The problems underlying all the threats to a democratic transition in Guatemala—citizens’ lack of security, distrust of the state and the corresponding low level of governance, the constant rural-to-urban migration and with it, the growing rate of urban poverty, the extremely high fertility rate, the high abstention rate in electoral processes—can be found in this picture of the country that the IDB has laid bare.

Bishops: the "hidden forces"

On May 29, the Guatemalan Bishops Conference issued a statement decrying the lack of a national development plan, delays in fulfilling the peace accords and the tendency to put partisan interests above national interests—seen, for example, in the reform of the regulation barring reelection of the president of Congress and the firing of many capable public officials to make room for party members. Added to that list are the placing of private economic interests above the common good, the persistence of monopolies and privileges, continuing impunity ("of the hidden forces, along with parallel groups" of power), the actions of organized crime (to "get rich quick"), and the resurgence of "social cleansing" activities.

The bishops also expressed concern over the threat of destabilization in the country, through a potential undermining of the independence of the various branches of state and the use of religious fanaticism by certain political leaders. They called on President Portillo to continue dismantling the Presidential General Staff and to strengthen the process of institutionalizing the army. They called on the diverse groups of civil society to commit themselves to strengthening democracy, and on the international community to monitor the human rights situation and the proper use of donations. They urged the media to strive "to be witnesses of the truth and to report objectively, avoiding exaggerations, alarmism and partisan biases of all kinds." Finally, they spoke of reconciliation, which "demands that we recognize past events and responsibilities in order to envision and create a future of peace."
The president of the conference, the Archbishop of Los Altos, said, "We wanted to give the government some time, but because of what has happened, we felt a moral obligation to speak." He insisted that "the government has made many promises it has not kept," while Helen Mack describes "an atmosphere of conspiracy and destabilization" in the country and editorials speak of "the clear dissatisfaction that has grown out of the discrepancy between electoral promises and reality."

Lightning over the palace

On May 10, immediately before the changes in the army, the newspaper La Hora published on its first page what may turn out to be one of the photographs of the year: the Plaza de la Constitución shimmering with light reflected in the rain, and a huge bolt of lightning against a stormy sky falling onto the National Palace of Culture, a symbol of the country’s government.
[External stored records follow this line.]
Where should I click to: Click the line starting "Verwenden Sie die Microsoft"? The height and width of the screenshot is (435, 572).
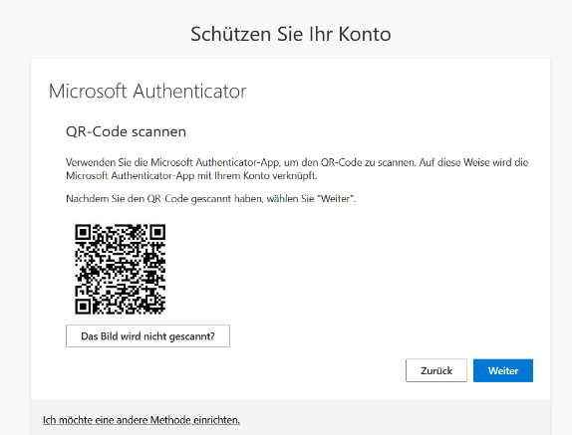297,162
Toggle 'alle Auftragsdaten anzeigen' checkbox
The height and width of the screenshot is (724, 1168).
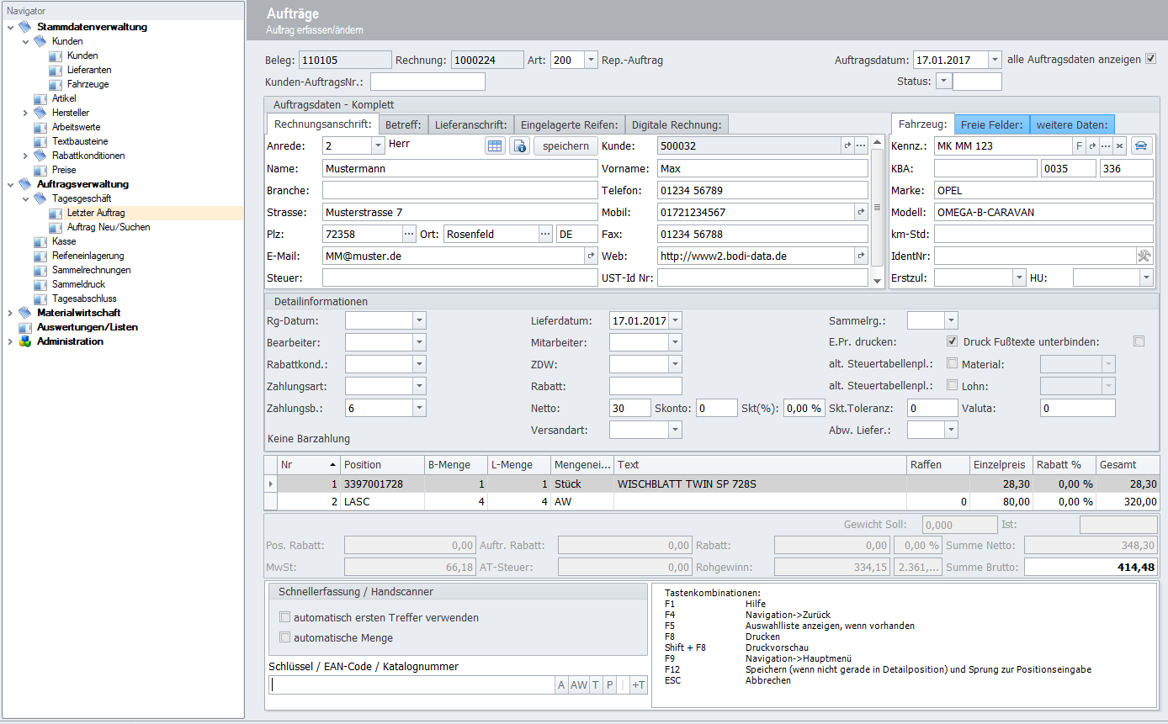coord(1151,59)
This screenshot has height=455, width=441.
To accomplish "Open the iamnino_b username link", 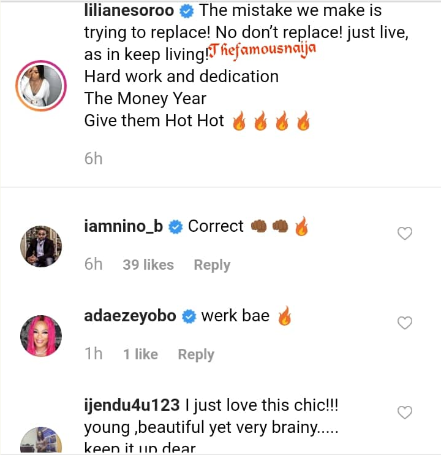I will 124,226.
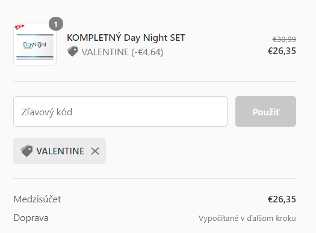Image resolution: width=316 pixels, height=233 pixels.
Task: Click the tag icon inside VALENTINE chip
Action: [26, 151]
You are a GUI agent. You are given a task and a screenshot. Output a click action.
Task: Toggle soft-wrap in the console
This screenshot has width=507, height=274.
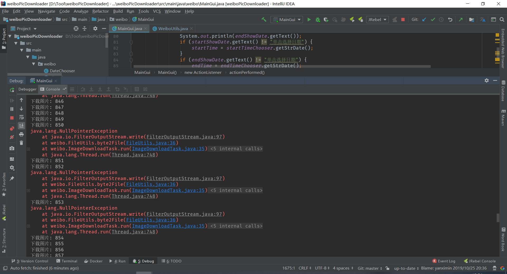[21, 117]
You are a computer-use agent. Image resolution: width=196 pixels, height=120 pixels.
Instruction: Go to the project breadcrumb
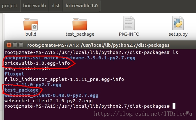pos(9,6)
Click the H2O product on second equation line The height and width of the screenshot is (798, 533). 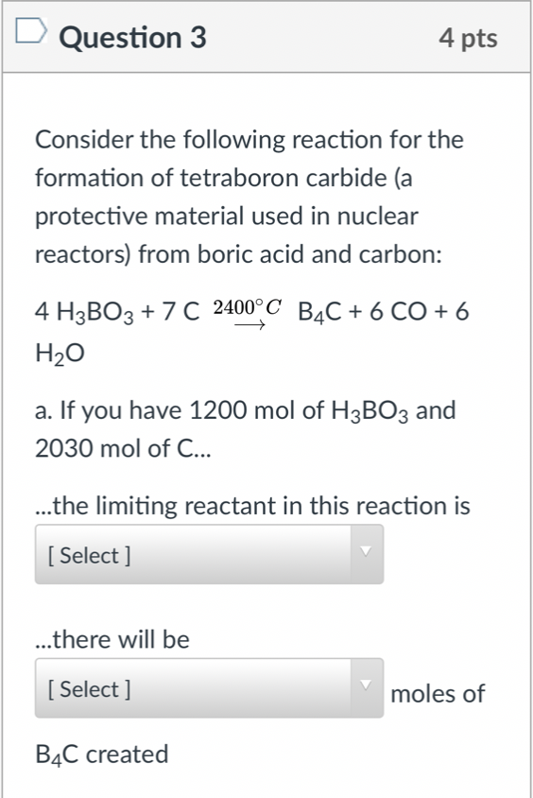[x=60, y=354]
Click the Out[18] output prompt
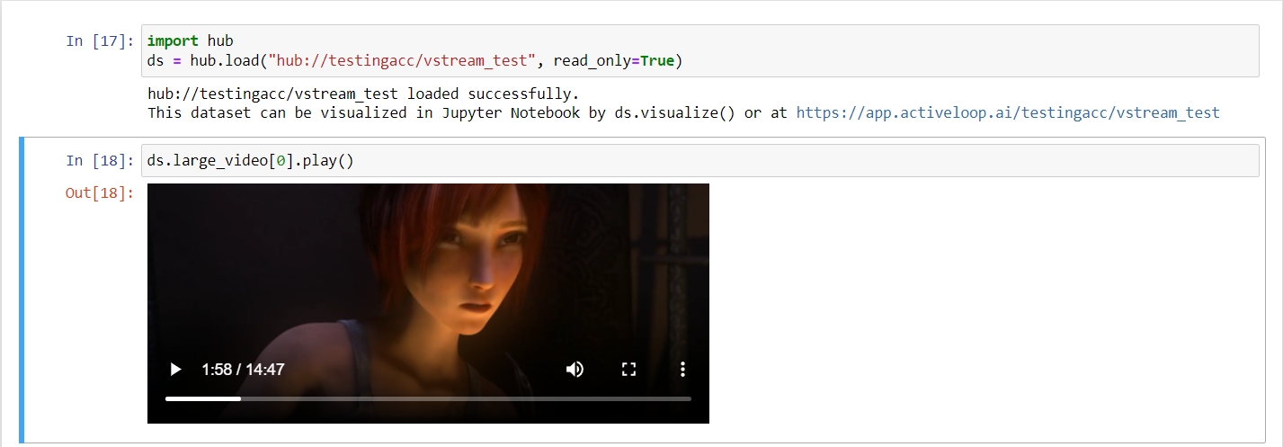The width and height of the screenshot is (1283, 447). (x=100, y=192)
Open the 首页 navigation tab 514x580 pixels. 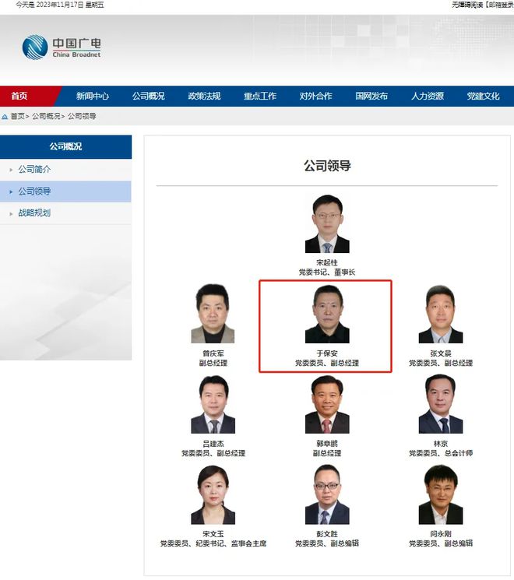(19, 97)
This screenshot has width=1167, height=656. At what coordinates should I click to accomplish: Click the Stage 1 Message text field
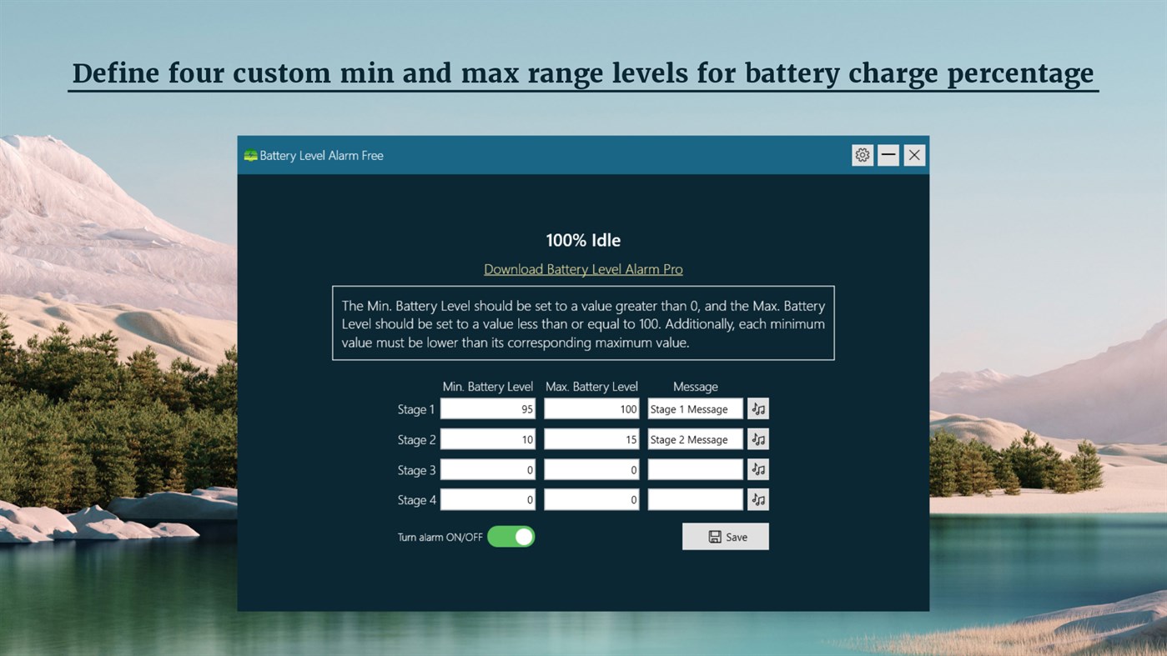(694, 408)
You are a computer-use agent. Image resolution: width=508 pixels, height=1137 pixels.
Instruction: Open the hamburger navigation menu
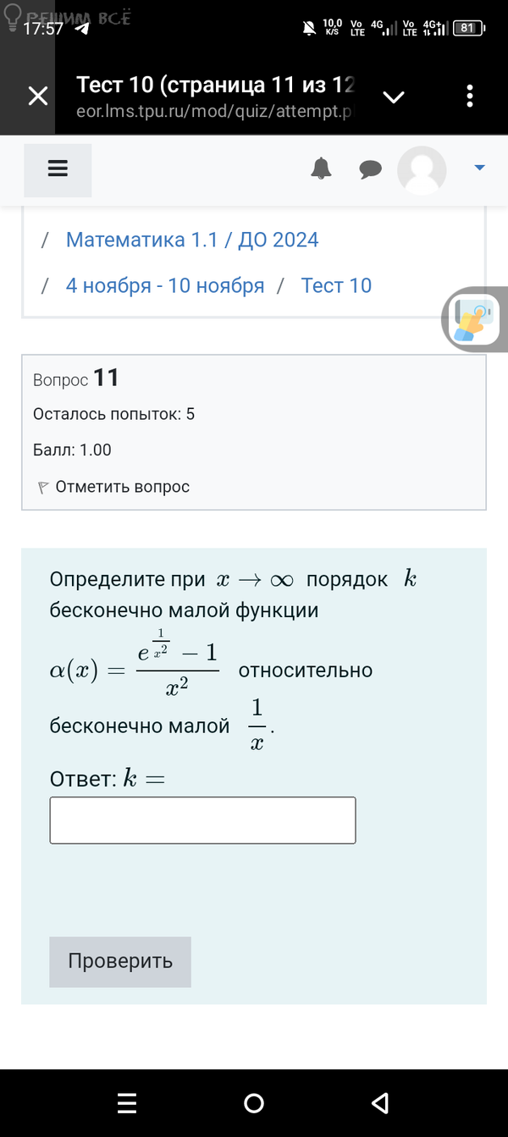[58, 169]
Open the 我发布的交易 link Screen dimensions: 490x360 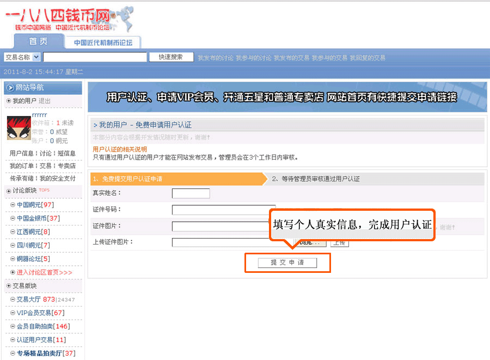291,58
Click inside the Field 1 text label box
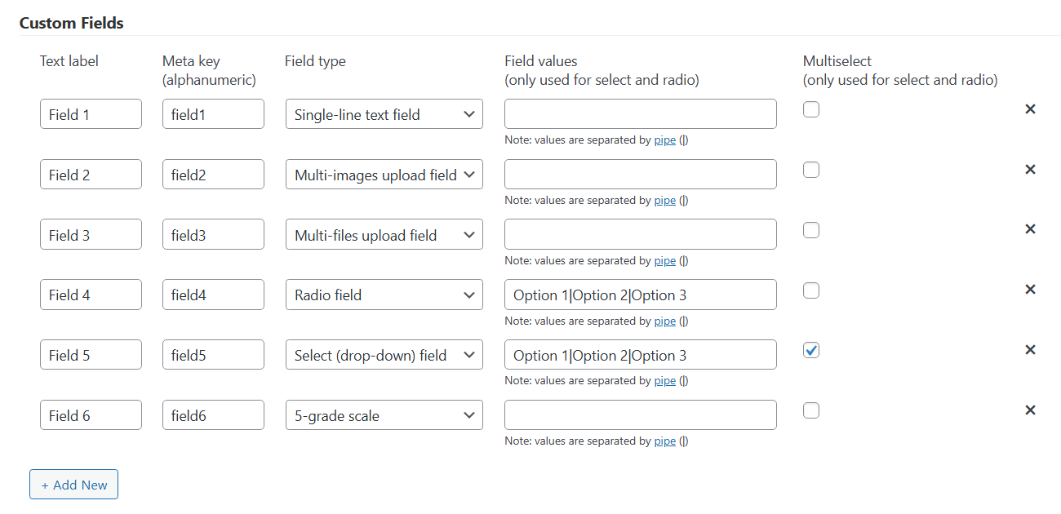1061x514 pixels. coord(90,113)
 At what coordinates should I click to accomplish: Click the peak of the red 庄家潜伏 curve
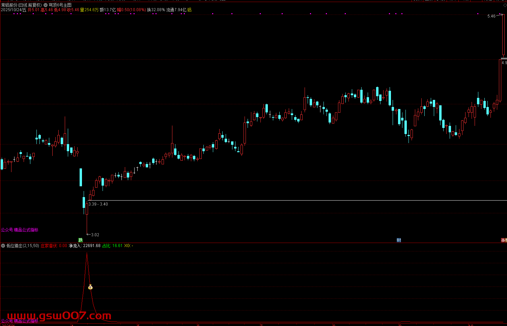(87, 254)
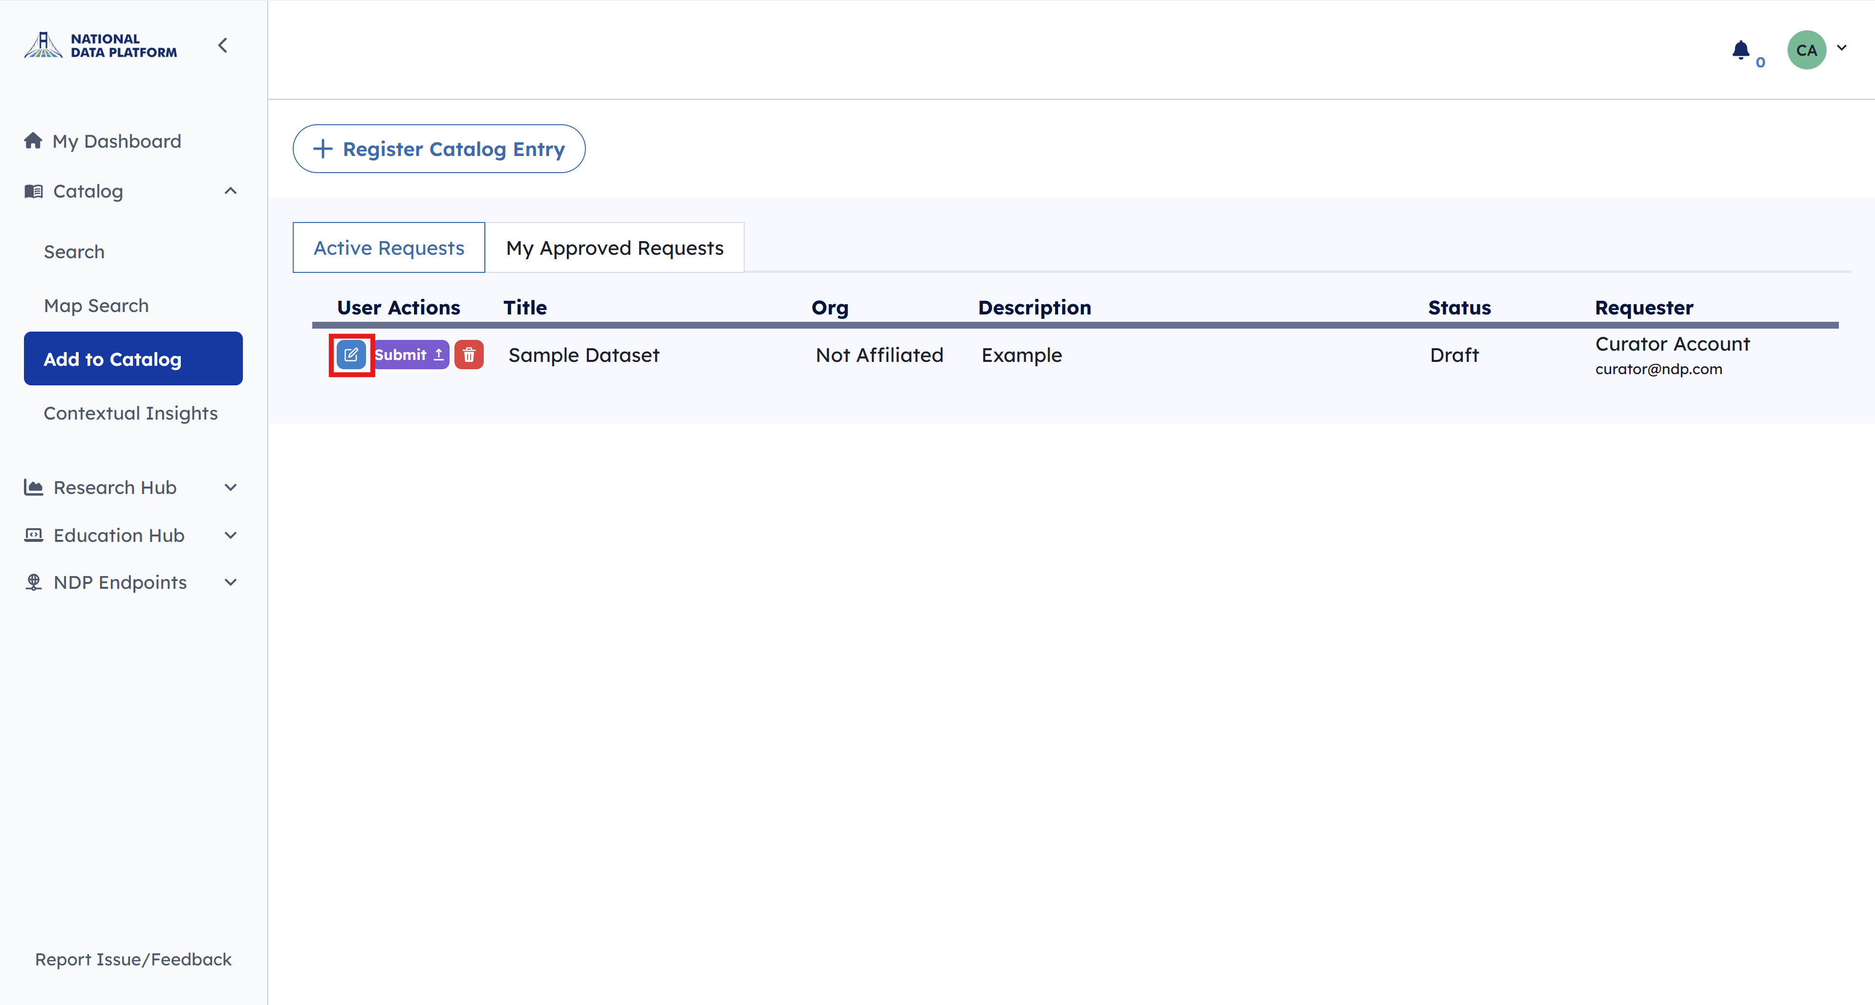Screen dimensions: 1875x1005
Task: Click the edit pencil icon for Sample Dataset
Action: pyautogui.click(x=352, y=355)
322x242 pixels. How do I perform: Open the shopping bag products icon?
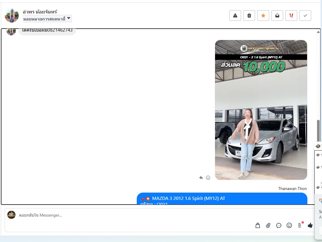[257, 225]
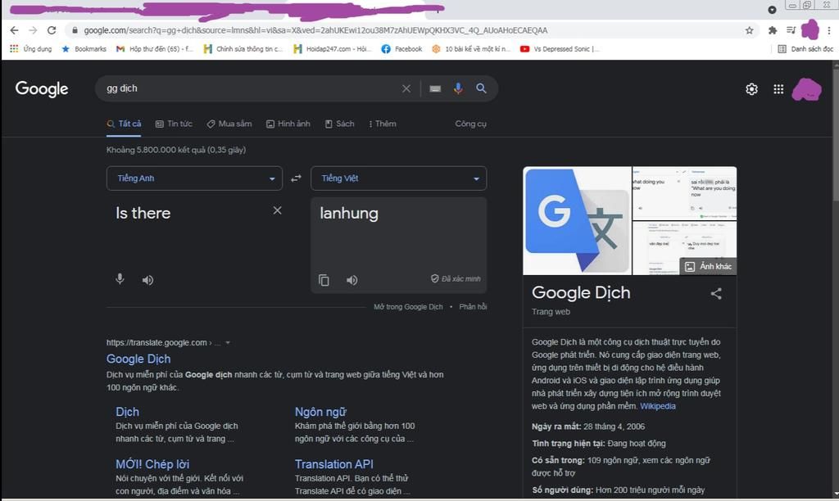Share the Google Dịch knowledge panel
The image size is (839, 501).
coord(716,292)
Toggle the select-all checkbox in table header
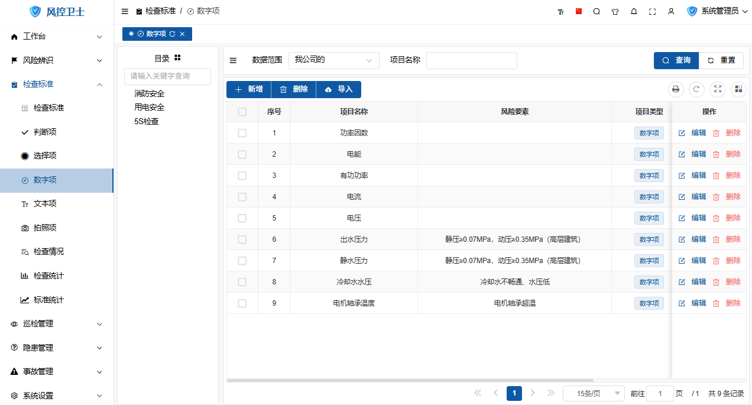The width and height of the screenshot is (752, 405). coord(242,112)
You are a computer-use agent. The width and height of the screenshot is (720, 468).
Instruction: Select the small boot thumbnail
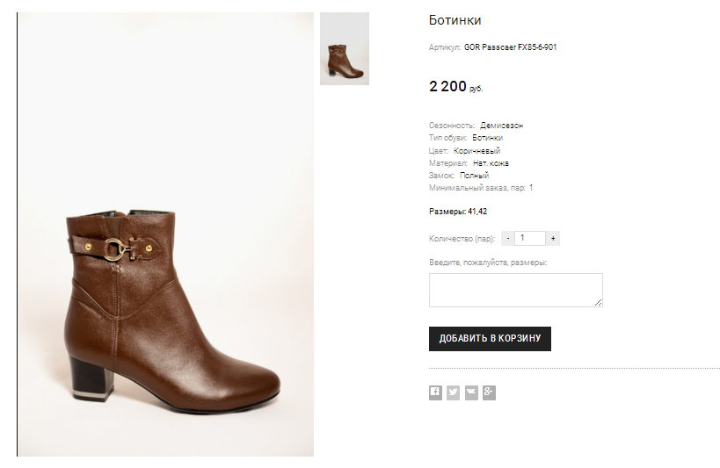click(x=345, y=49)
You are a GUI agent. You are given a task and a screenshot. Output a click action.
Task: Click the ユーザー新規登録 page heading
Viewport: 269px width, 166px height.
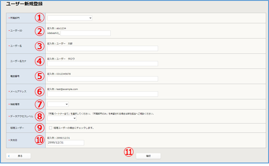click(24, 4)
A premonition?
Among so much uncertainty, the month ended with a happy event: the great Guatemalan writer Tito Monterroso was awarded the Prince of Asturias Prize in Literature. Monterroso, who spent many years in exile in Honduras, dedicated the prize to Central America. Filóchofo, the great leftist cartoonist who appears in the right-wing Siglo XXI, drew General Ríos Montt as he typically does, with a vampire’s claws and sharp teeth, while "the adult" in the cartoon suggests, "Why don’t you take advantage of the chance to congratulate Tito and enjoy some time in Spain?"
It is a not very veiled reference to the fact that Ríos Montt is among those named by the Rigoberta Menchú suit filed in Madrid’s court, and would be detained if he set foot in the country. If this freedom of expression is allowed to stand and no one is persecuted for it, it will be a sign of democratic hope in the midst of the turbulent waters Guatemala is trying to navigate.